■ DIRECTIONS ■
Reproduce every line of the records below word for word, omitting the pictures.

[BEGIN]

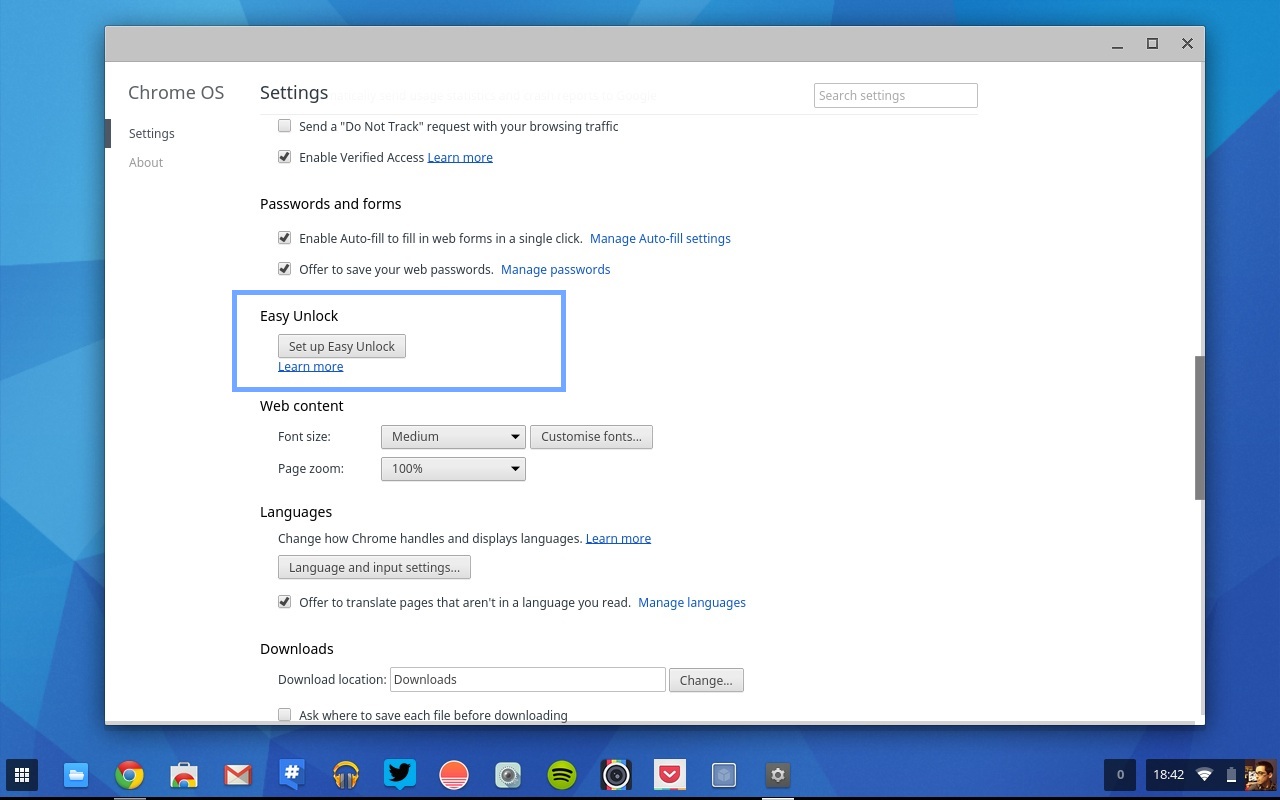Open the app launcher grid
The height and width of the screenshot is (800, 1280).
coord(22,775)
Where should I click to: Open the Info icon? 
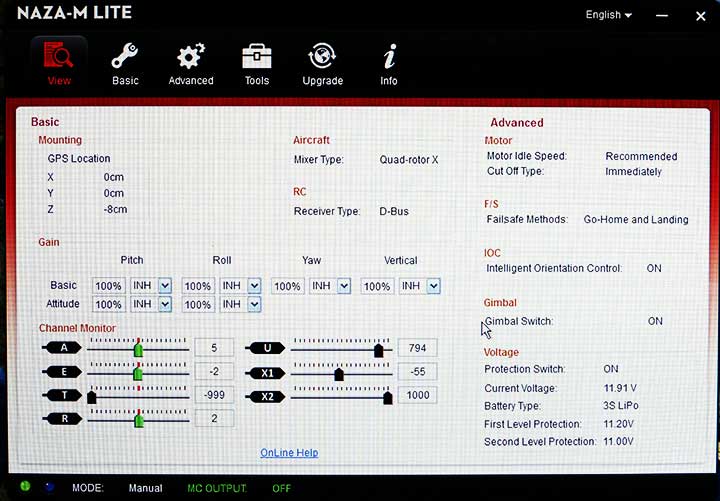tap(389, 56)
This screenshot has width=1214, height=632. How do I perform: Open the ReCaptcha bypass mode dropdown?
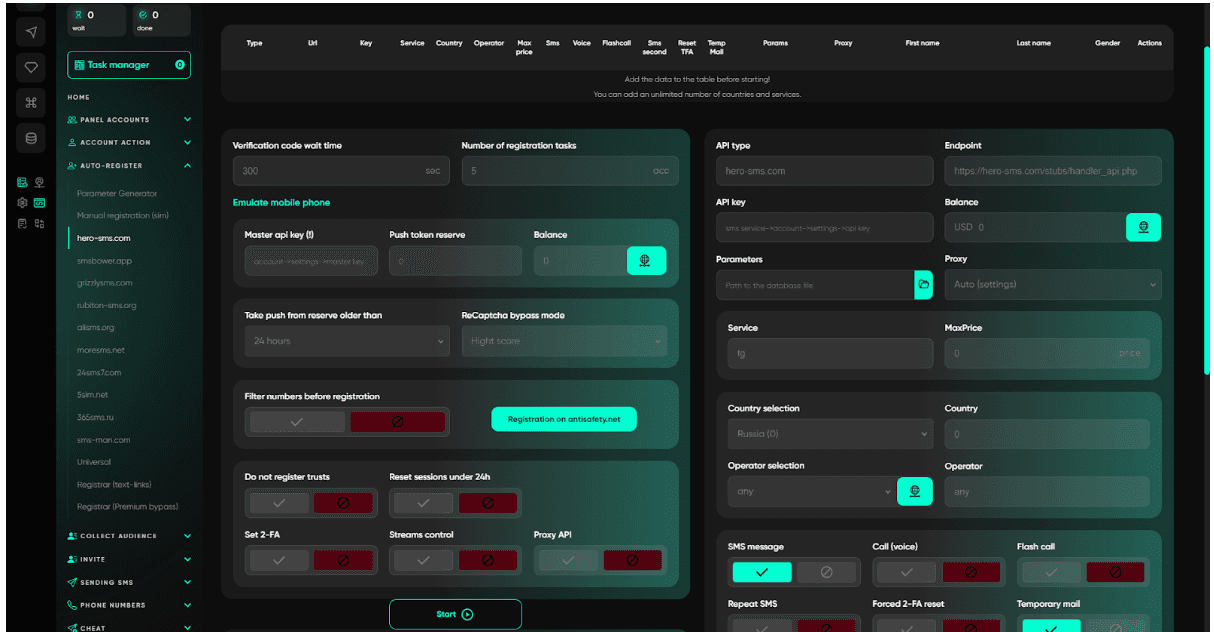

[END]

■ RESULT FOR THIS TASK ■
Open the app launcher grid
The height and width of the screenshot is (800, 1280).
coord(22,775)
Where should I click to: Open the Info icon? 
tap(389, 56)
This screenshot has width=1214, height=632. How do I perform: Open the ReCaptcha bypass mode dropdown?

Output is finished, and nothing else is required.